EXCERPT PROVIDED:
□ □ □ □ □ □ □

# spaghetti bolognese - Pre or Post work out.



## Gavyna2014 (Jul 23, 2014)

I know this a dumb question that has probably been posted a million times but could I have someone thoughts.

I make a spaghetti Bolognese with

250g (less than 5% fat) mince beef ( Plus drained in the colander to get even more fat out of it) 25g of Italian pasta -

A basic Italian tomato sauce

And about 5 grams of mild grated cheese.

Question : Is this a good meal and if so , is it better pre-workout or post workout ?


----------



## Dan94 (Dec 29, 2013)

I'd post say post, might be abit bloaty pre workout


----------



## Dark sim (May 18, 2013)

Can't say its a question that is posted a million times.

Either, jeez go crazy and have it before and after. Don't get caught up in minor details, sometimes its better to just eat food and lift heavy ass weights.


----------



## simonthepieman (Jun 11, 2012)

certainly is a stupid question, but hey, thats what forums are for 

If you are hungry, eat it before. Certainly no issue eating it after. You can do both if you like. Or neither


----------



## DaveCW (Dec 9, 2013)

Not an entirely stupid question.

Some people believe in having red meat pwo rather than pre so it all comes down to how you feel.

If you feel bloated then eat it post workout and if your fine then have it whenever.

As long as your eating and eating as clean as you can then its not going to make a hell of a lot of difference.

I make myself steak mince done in spray and cook with some onions and mushrooms, add a little water and let it cook down till the water becomes like gravy and then mix it all in with my brown rice. Fkn Tasty As.

I find when i eat red meat pre workout i feel stronger in the gym.


----------



## Heavyassweights (Jan 18, 2014)

Pre, post or even during

Go fcukin nuts


----------



## Mclovin147 (Nov 11, 2013)

Both.

PermaBulk!!!!!!!


----------

□ □ □ □ □ □ □

TASK LIST:
1. According to the forum thread, how many grams of pasta does the first poster put in the spaghetti bolognese?
2. Turn the paragraph of the forum thread that begins "I make myself steak mince" into a short list of steps.
3. Does the forum thread support each of these statements? (a) The first poster drains the mince in a colander. (b) Dan94 recommends eating the meal before working out. (c) DaveCW feels weaker in the gym after eating red meat before a workout.

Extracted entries
□ □ □ □ □ □ □

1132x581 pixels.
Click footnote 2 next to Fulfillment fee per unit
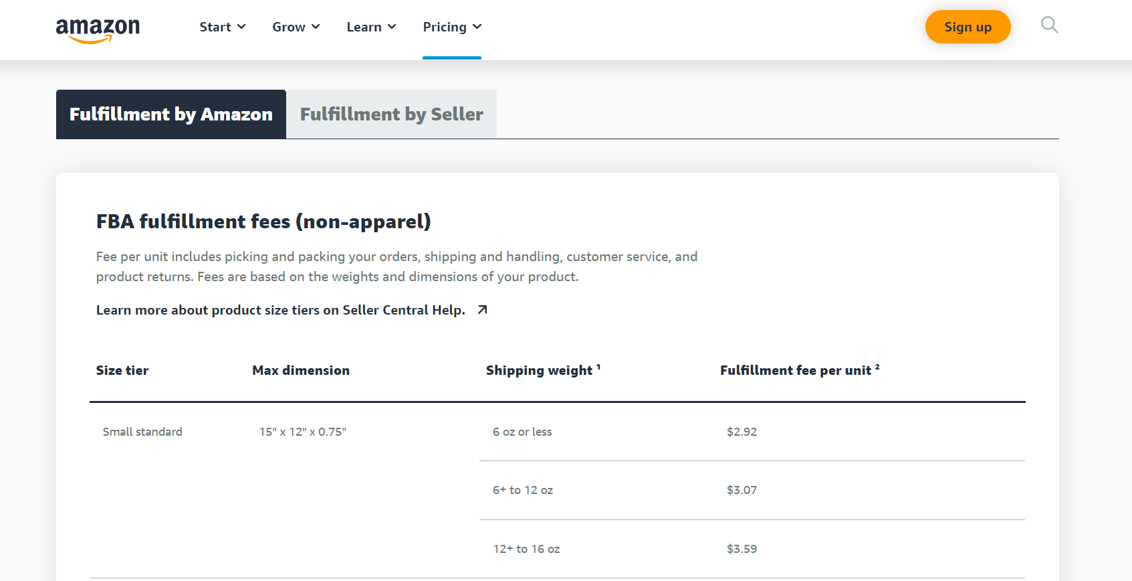[877, 367]
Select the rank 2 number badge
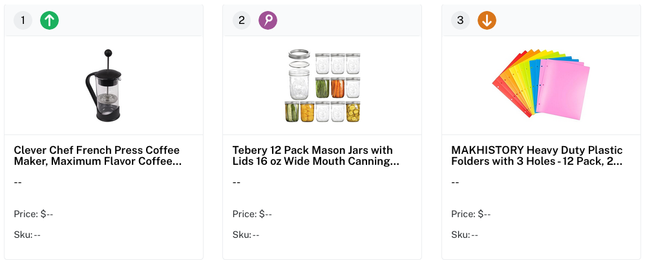The width and height of the screenshot is (645, 265). [242, 21]
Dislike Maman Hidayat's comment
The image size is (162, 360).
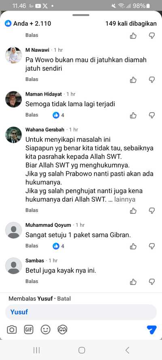152,115
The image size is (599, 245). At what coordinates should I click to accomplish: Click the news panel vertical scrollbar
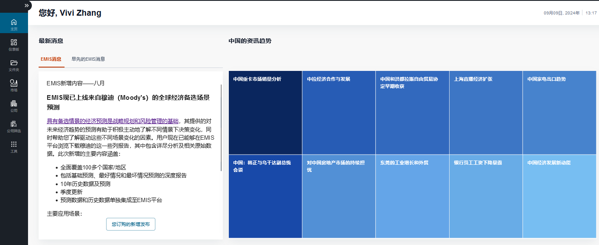click(221, 127)
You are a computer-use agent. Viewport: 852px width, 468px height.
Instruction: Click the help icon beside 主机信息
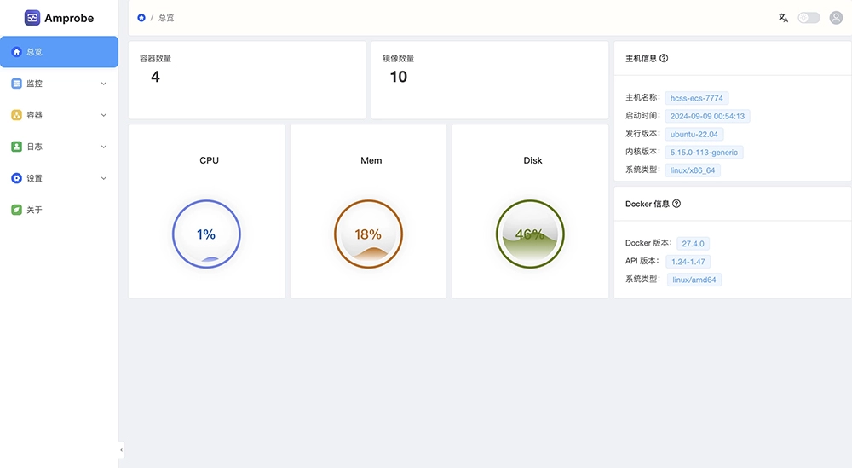coord(664,59)
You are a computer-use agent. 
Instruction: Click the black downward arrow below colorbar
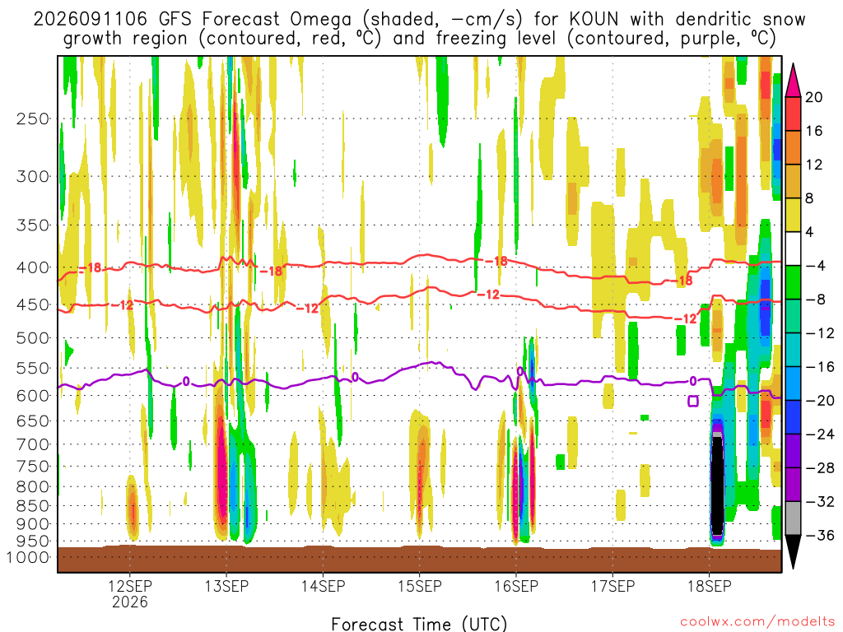pyautogui.click(x=793, y=551)
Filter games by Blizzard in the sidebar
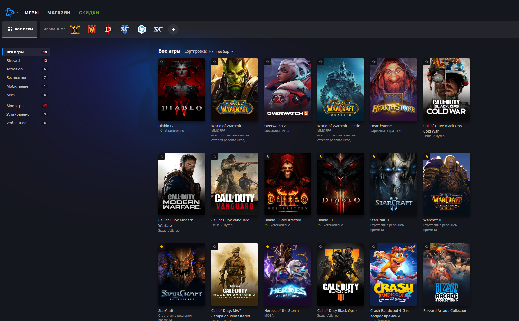This screenshot has width=519, height=321. (x=13, y=60)
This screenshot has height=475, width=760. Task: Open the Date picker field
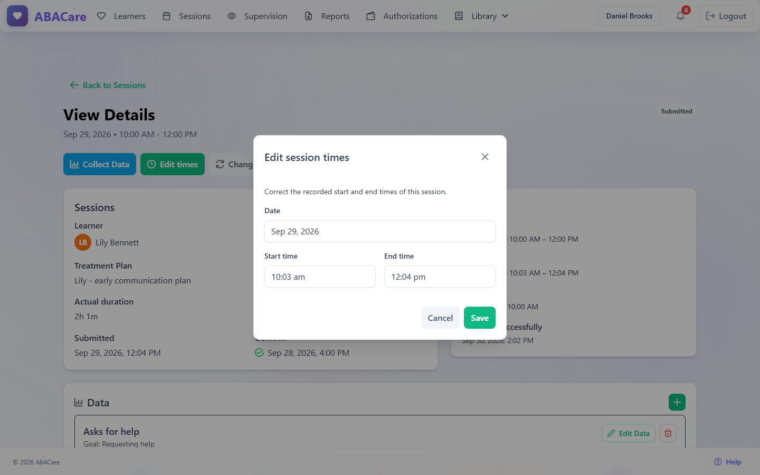(380, 231)
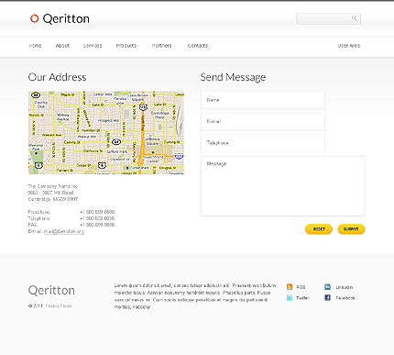The width and height of the screenshot is (394, 355).
Task: Open the Partners menu item
Action: click(162, 46)
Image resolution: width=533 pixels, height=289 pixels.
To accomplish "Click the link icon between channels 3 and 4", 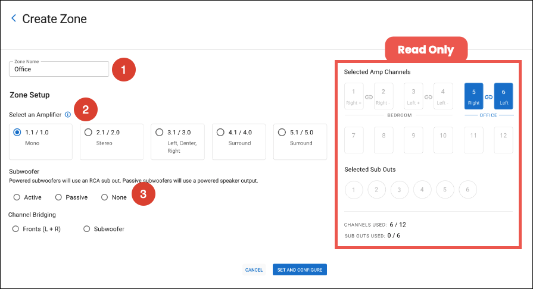I will click(x=428, y=96).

□ □ □ □ □ □ □

SOLVED PROBLEMS:
1. 25 grams of Italian pasta.

2.
- Cook steak mince in spray and cook with some onions and mushrooms.
- Add a little water and let it cook down until the water becomes like gravy.
- Mix everything with brown rice.
- The poster finds the result very tasty.

3.
(a) Yes: "drained in the colander to get even more fat out of it"
(b) No: "I'd post say post, might be abit bloaty pre workout"
(c) No: "I find when i eat red meat pre workout i feel stronger in the gym."